- **RECORDS FOR THIS EXERCISE**
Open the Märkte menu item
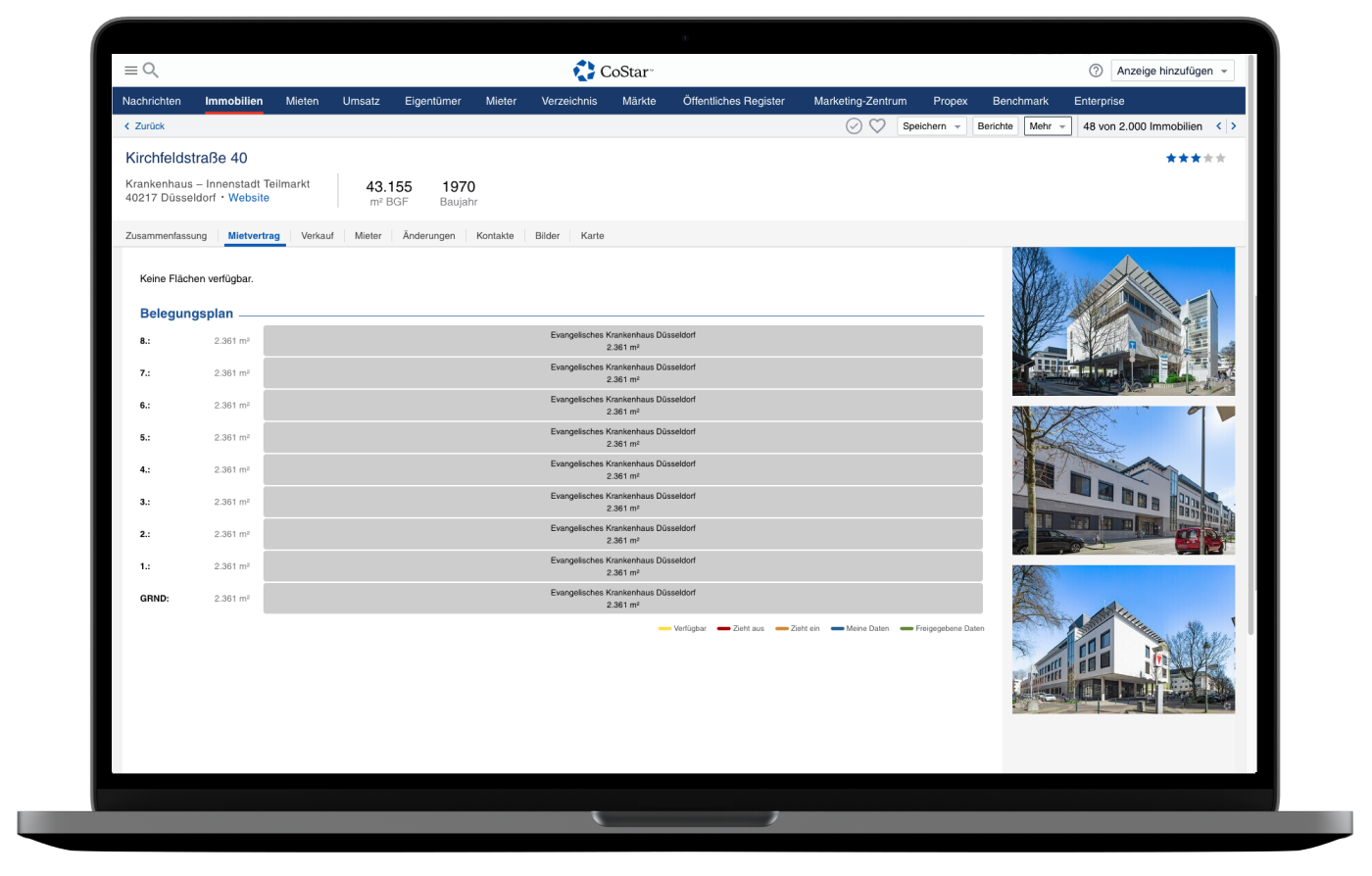(639, 101)
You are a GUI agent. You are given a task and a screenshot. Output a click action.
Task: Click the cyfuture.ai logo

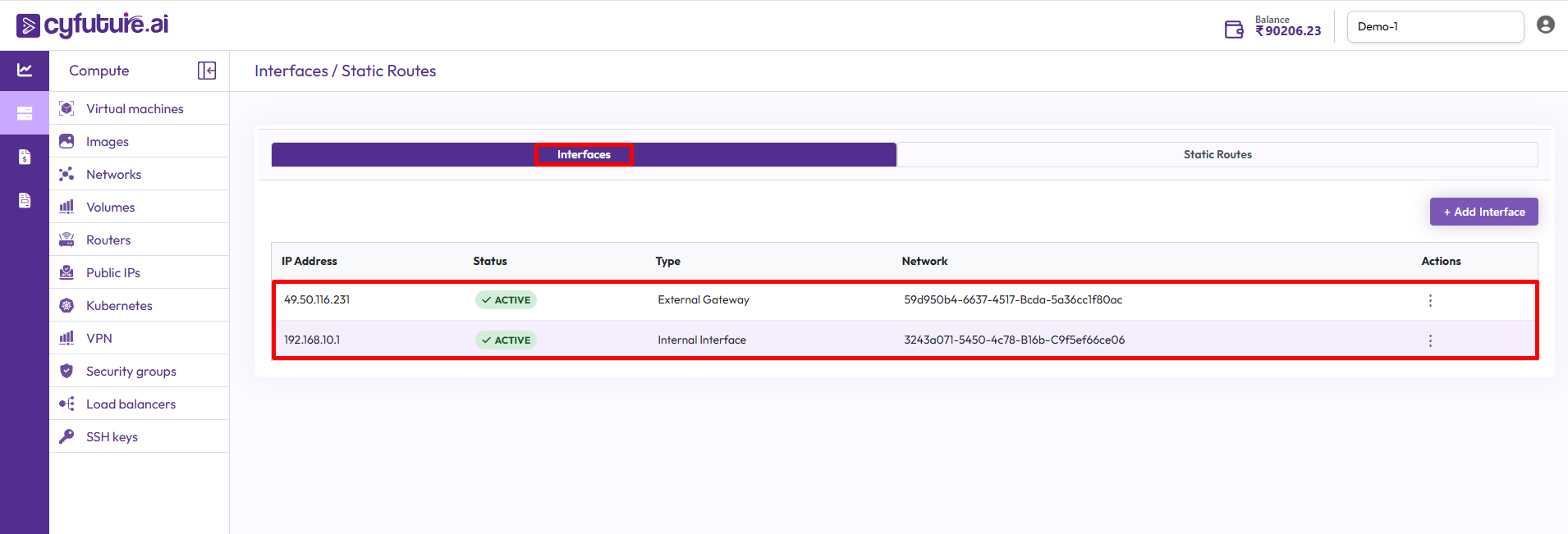click(x=93, y=25)
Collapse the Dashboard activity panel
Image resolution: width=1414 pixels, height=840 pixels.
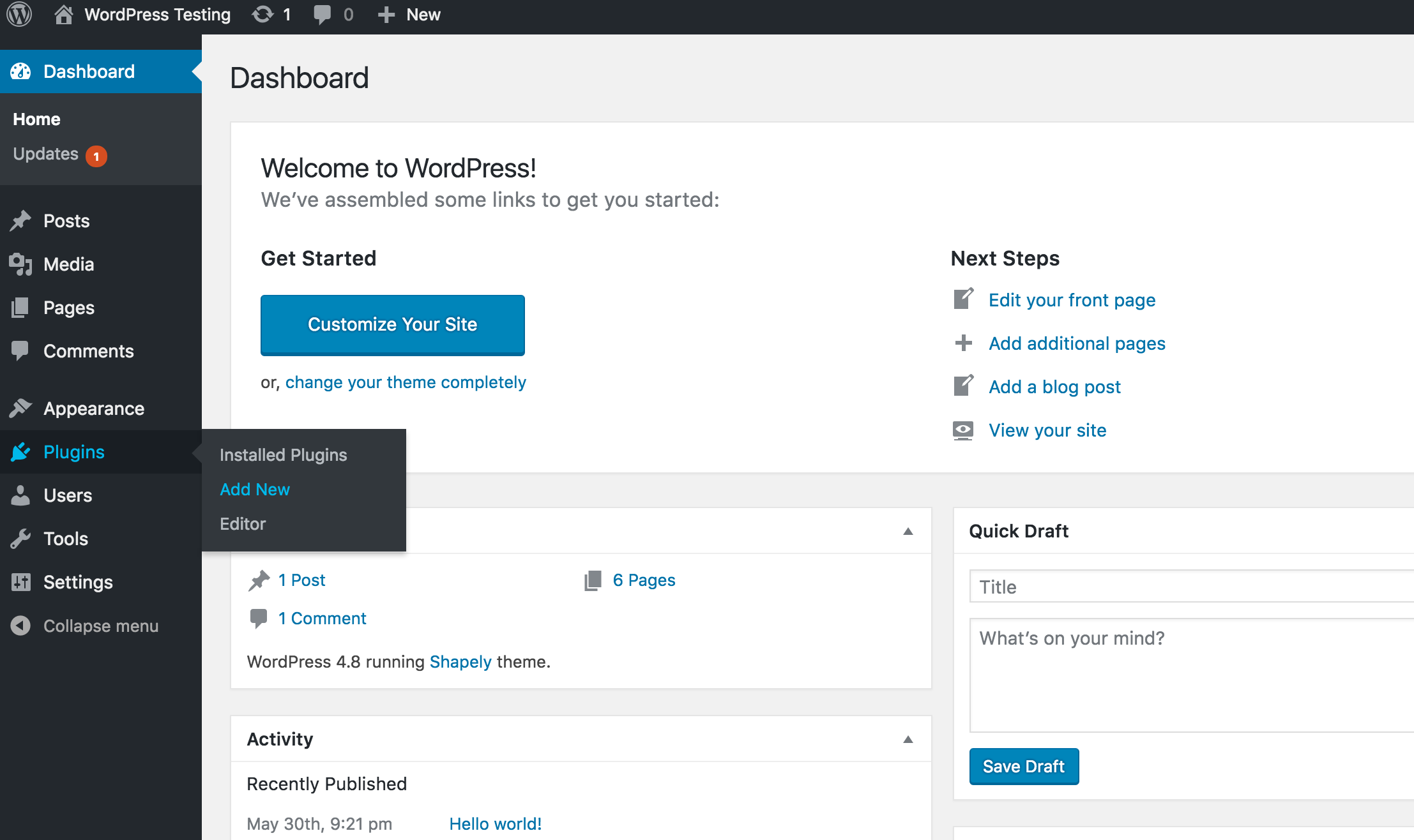click(908, 739)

- **THE PROBLEM**
Please print each record above again exactly, but omit any pictures.

- **OUTPUT FOR THIS EXERCISE**
Open the Märkte menu item
(639, 101)
You are a GUI agent. You are given a task and a screenshot. Output a click action.
Task: Click the cyfuture.ai logo

click(x=93, y=25)
Collapse the Dashboard activity panel
Image resolution: width=1414 pixels, height=840 pixels.
click(908, 739)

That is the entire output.